▸ O que fazer:
**A.** Devolva na íntegra o texto sobre o Black Friday e o Sermão de Santo António, sem qualquer alteração.
**B.** Apresente como lista JSON de strings o trecho das entradas que vai desde o seu início até à linha que contém "Action: 1280,24", inclusive. Use uma string por linha e omita as linhas em branco.

Como se dúvidas houvesse

      As imagens são muito significativas da irracionalidade reinante nestes dias

      O que víamos há tempos em território americano chegou à Europa,... a Portugal,... a Matosinhos - corre o povo em cardume, direitinho ao anzol (que não vê), pensando no retalho de pano lindo que, vaidosamente, vai poder mostrar a todos:

Black Friday em Matosinhos (à moda de USA)

     Ainda há dias falava, nas aulas, sobre o Black Friday (que mais deve ser Black Days, já que nem de Friday nem de um só dia se trata), tudo a propósito de Vieira e do Sermão de Santo António. As semelhanças com a atualidade são inevitáveis, não fossem os peixes (seduzidos por um retalho de pano) metáfora dos homens (que se iludem com as falsas promoções).


     Outra coisa muito geral, que não tanto me desedifica, quanto me lastima em muitos de vós, é aquela tão notável ignorância e cegueira que em todas as viagens experimentam os que navegam para estas partes. Toma um homem do mar um anzol, ata-lhe um pedaço de pano cortado e aberto em duas ou três pontas, lança-o por um cabo delgado até tocar na água, e em o vendo o peixe, arremete cego a ele e fica preso e boqueando, até que, assim suspenso no ar, ou lançado no convés, acaba de morrer. Pode haver maior ignorância e mais rematada cegueira que esta? Enganados por um retalho de pano, perder a vida?!

▸ Entradas fornecidas:
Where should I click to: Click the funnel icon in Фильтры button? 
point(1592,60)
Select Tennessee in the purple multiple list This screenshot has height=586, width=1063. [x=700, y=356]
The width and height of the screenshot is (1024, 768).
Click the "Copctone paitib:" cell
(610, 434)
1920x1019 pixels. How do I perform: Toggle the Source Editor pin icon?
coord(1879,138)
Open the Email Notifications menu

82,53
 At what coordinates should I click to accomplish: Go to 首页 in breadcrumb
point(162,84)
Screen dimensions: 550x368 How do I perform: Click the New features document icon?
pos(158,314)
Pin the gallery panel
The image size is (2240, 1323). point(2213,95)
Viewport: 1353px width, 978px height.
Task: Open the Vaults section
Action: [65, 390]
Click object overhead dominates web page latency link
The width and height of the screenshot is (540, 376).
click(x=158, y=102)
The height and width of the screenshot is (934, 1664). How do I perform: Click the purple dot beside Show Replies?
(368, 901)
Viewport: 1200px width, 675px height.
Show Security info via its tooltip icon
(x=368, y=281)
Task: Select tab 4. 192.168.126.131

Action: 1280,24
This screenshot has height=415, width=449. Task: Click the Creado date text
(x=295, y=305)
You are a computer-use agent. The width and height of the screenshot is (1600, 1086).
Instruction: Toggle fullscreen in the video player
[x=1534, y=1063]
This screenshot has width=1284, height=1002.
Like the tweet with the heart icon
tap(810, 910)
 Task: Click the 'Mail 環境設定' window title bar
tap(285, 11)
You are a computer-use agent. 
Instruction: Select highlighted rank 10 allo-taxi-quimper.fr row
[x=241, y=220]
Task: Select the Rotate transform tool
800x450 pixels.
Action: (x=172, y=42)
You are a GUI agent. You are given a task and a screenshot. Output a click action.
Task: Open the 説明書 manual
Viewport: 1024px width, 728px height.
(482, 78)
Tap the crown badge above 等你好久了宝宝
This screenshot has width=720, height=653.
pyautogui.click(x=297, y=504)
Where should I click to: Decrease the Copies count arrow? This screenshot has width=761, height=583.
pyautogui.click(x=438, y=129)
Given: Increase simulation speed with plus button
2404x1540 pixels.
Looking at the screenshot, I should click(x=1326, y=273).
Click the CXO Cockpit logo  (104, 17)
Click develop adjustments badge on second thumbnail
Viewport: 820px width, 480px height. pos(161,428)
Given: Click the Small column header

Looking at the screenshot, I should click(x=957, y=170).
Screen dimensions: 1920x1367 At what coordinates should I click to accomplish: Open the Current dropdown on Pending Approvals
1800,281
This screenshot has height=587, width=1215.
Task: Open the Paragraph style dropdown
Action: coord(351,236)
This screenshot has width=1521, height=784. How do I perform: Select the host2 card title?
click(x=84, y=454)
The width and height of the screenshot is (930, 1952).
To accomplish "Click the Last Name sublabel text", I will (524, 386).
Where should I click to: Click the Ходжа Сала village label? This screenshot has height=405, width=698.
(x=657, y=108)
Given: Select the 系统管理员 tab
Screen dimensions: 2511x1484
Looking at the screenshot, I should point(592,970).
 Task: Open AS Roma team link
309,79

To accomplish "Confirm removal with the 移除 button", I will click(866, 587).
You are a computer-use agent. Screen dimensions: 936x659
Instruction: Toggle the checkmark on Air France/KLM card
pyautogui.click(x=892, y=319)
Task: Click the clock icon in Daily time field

▸ Respostas às tarefas:
**A.**
Como se dúvidas houvesse

      As imagens são muito significativas da irracionalidade reinante nestes dias

      O que víamos há tempos em território americano chegou à Europa,... a Portugal,... a Matosinhos - corre o povo em cardume, direitinho ao anzol (que não vê), pensando no retalho de pano lindo que, vaidosamente, vai poder mostrar a todos:

Black Friday em Matosinhos (à moda de USA)

     Ainda há dias falava, nas aulas, sobre o Black Friday (que mais deve ser Black Days, já que nem de Friday nem de um só dia se trata), tudo a propósito de Vieira e do Sermão de Santo António. As semelhanças com a atualidade são inevitáveis, não fossem os peixes (seduzidos por um retalho de pano) metáfora dos homens (que se iludem com as falsas promoções).


     Outra coisa muito geral, que não tanto me desedifica, quanto me lastima em muitos de vós, é aquela tão notável ignorância e cegueira que em todas as viagens experimentam os que navegam para estas partes. Toma um homem do mar um anzol, ata-lhe um pedaço de pano cortado e aberto em duas ou três pontas, lança-o por um cabo delgado até tocar na água, e em o vendo o peixe, arremete cego a ele e fica preso e boqueando, até que, assim suspenso no ar, ou lançado no convés, acaba de morrer. Pode haver maior ignorância e mais rematada cegueira que esta? Enganados por um retalho de pano, perder a vida?!

**B.**
[
  "Where should I click to: Click the funnel icon in Фильтры button? ",
  "point(1592,60)",
  "Select Tennessee in the purple multiple list This screenshot has height=586, width=1063. [x=700, y=356]",
  "The width and height of the screenshot is (1024, 768).",
  "Click the \"Copctone paitib:\" cell",
  "(610, 434)",
  "1920x1019 pixels. How do I perform: Toggle the Source Editor pin icon?",
  "coord(1879,138)",
  "Open the Email Notifications menu",
  "82,53",
  " At what coordinates should I click to accomplish: Go to 首页 in breadcrumb",
  "point(162,84)",
  "Screen dimensions: 550x368 How do I perform: Click the New features document icon?",
  "pos(158,314)",
  "Pin the gallery panel",
  "The image size is (2240, 1323). point(2213,95)",
  "Viewport: 1353px width, 978px height.",
  "Task: Open the Vaults section",
  "Action: [65, 390]",
  "Click object overhead dominates web page latency link",
  "The width and height of the screenshot is (540, 376).",
  "click(x=158, y=102)",
  "The height and width of the screenshot is (934, 1664). How do I perform: Click the purple dot beside Show Replies?",
  "(368, 901)",
  "Viewport: 1200px width, 675px height.",
  "Show Security info via its tooltip icon",
  "(x=368, y=281)",
  "Task: Select tab 4. 192.168.126.131",
  "Action: 1280,24"
]